◆ Set problem 1:
Answer these questions about the drilling system excerpt:
(a) How does the lower section 114 of the wellbore differ from the upper section 111?
(b) What kind of rig is shown in the drilling system excerpt?
(c) In what ways may an expandable liner be expanded?

◆ Page excerpt:
------------------------------

FIG. 1 is a schematic diagram of a drilling system 100 that utilizes a liner disposed outside a portion of a drill string or drilling assembly for drilling a wellbore according to one embodiment of the disclosure. The drilling system 100 shows a wellbore 110 being formed in a subsurface formation 119 with a drill string 118. The wellbore 110 is shown to include an upper section 111 that has installed therein a casing 112 and a lower section 114 that is smaller in diameter than the upper section 111 and has no liner therein. The drill string 118 is shown to include a drilling assembly 130 conveyed into the wellbore from the surface 167 by a drilling tubular 116. The drilling tubular may be a drill pipe made up of jointed drilling pipe sections or a coiled-tubing. The drilling assembly 130 is attached to a bottom end of the drilling tubular 116 by a suitable connector 118a. A liner 120 is shown deployed outside the drill string 118 and a portion of the drilling assembly 130. The liner 120 is shown hung in the wellbore 110 via a liner hanger 122 that allows the drill string 118 to pass therethrough. The liner 120 may be detachably coupled to the drilling tubular 116 at a suitable location by a connector 123. The liner 120 in other embodiments may extend from a location at or below the surface to a location above the drilling assembly 130.

The drill string 118 extends to a rig 180 at the surface 167. The rig shown herein is a land rig for explanation purposes only. The apparatus and methods disclosed herein may be utilized with an offshore rig or structures used for drilling wellbores under water. A rotary table 169 or a top drive (not shown) may be utilized to rotate the drilling tubular 116, the drilling assembly 130 and the liner 120. A reamer unit 160 that includes a reaming drill bit 165 may be deployed at or below the bottom end 121 of the liner 120. The reamer unit 160 may be detachably attached to the drill string 118 at a suitable location on the drilling assembly 130 above or uphole of the pilot bit 150. The liner 120 may be of fixed outside dimensions (a non-expandable liner) or it may be a relatively flexible liner that can be expanded while the liner is in the wellbore (an expandable liner). When an expandable liner is used, it may be expanded when the reaming drill bit 165 is pulled out of the wellbore or by another suitable expanding device deployed at or below the bottom end 121 of the liner 120. Such an expanding device expands the liner 120 when it is retrieved from the wellbore 110. Expanding the liner places or deploys the liner 120 in the wellbore 110.

------------------------------

◆ Supplied records:
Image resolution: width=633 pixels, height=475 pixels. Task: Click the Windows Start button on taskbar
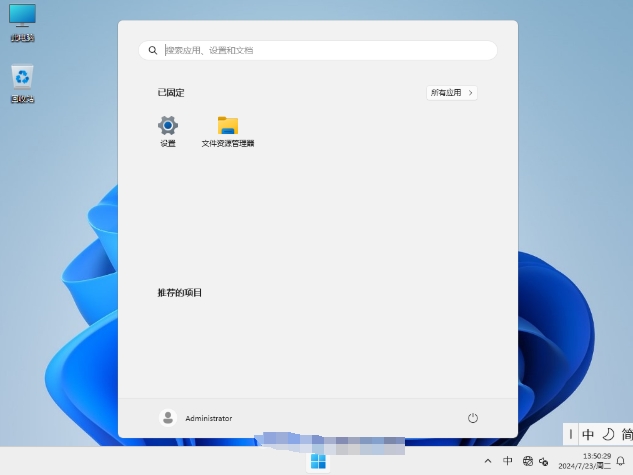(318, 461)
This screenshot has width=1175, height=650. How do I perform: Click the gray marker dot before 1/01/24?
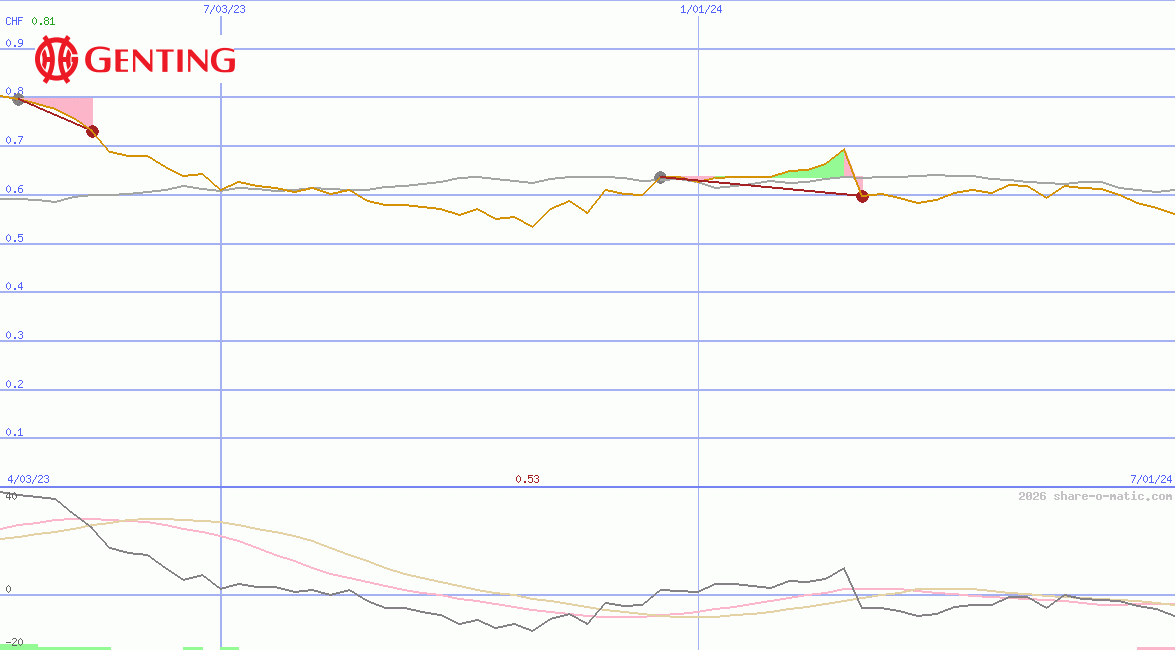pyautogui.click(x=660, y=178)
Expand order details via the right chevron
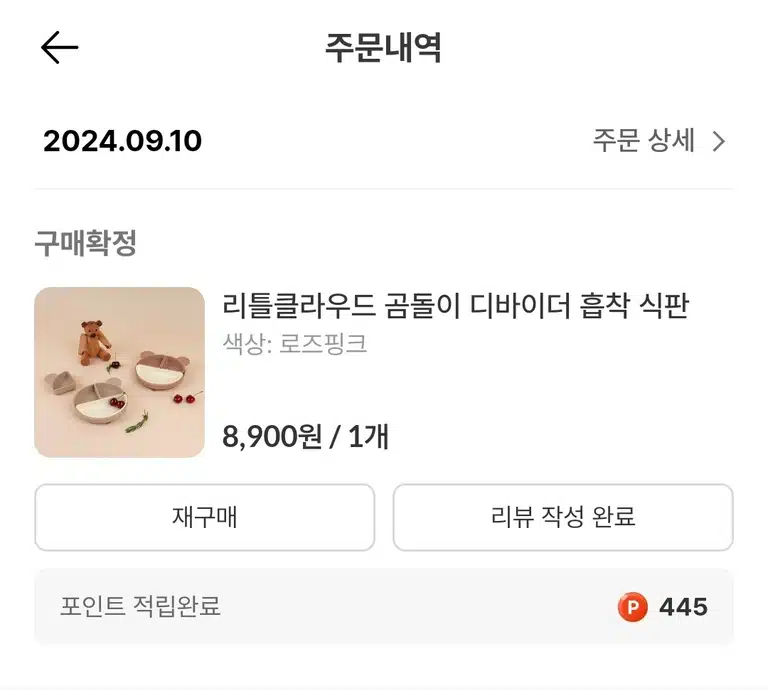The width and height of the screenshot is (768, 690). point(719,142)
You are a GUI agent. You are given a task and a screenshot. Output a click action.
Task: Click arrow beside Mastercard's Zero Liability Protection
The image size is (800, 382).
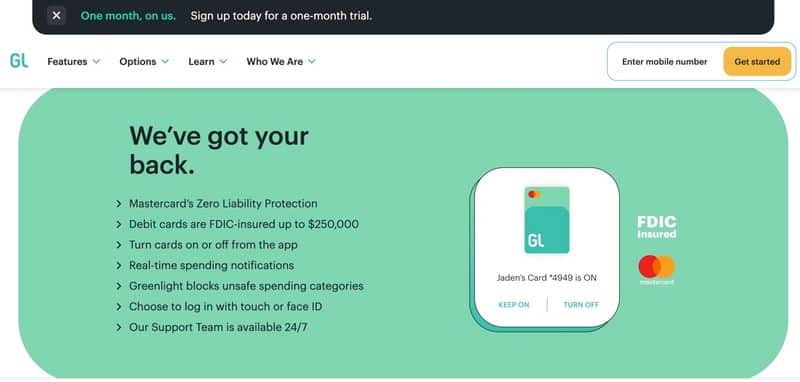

------------------------------

◆ Set problem 2:
Update everything in the rows from the line containing "This screenshot has" down to the end of the rows, replacing "chevron" with "caret" and keeping all else the same. Leave the pictures out of your answer.

◆ Reply 1:
(a) The lower section 114 is smaller in diameter than the upper section 111 and has no liner in it.
(b) The rig shown is a land rig.
(c) An expandable liner may be expanded when the reaming drill bit 165 is pulled out of the wellbore, or by another suitable expanding device deployed at or below the bottom end 121 of the liner 120.

◆ Reply 2:
This screenshot has width=1175, height=650. How do I perform: Click the gray marker dot before 1/01/24?
pyautogui.click(x=660, y=178)
Expand order details via the right caret
The width and height of the screenshot is (768, 690). point(719,142)
You are a GUI agent. You are given a task and a screenshot. Output a click action.
Task: Click arrow beside Mastercard's Zero Liability Protection
The image size is (800, 382).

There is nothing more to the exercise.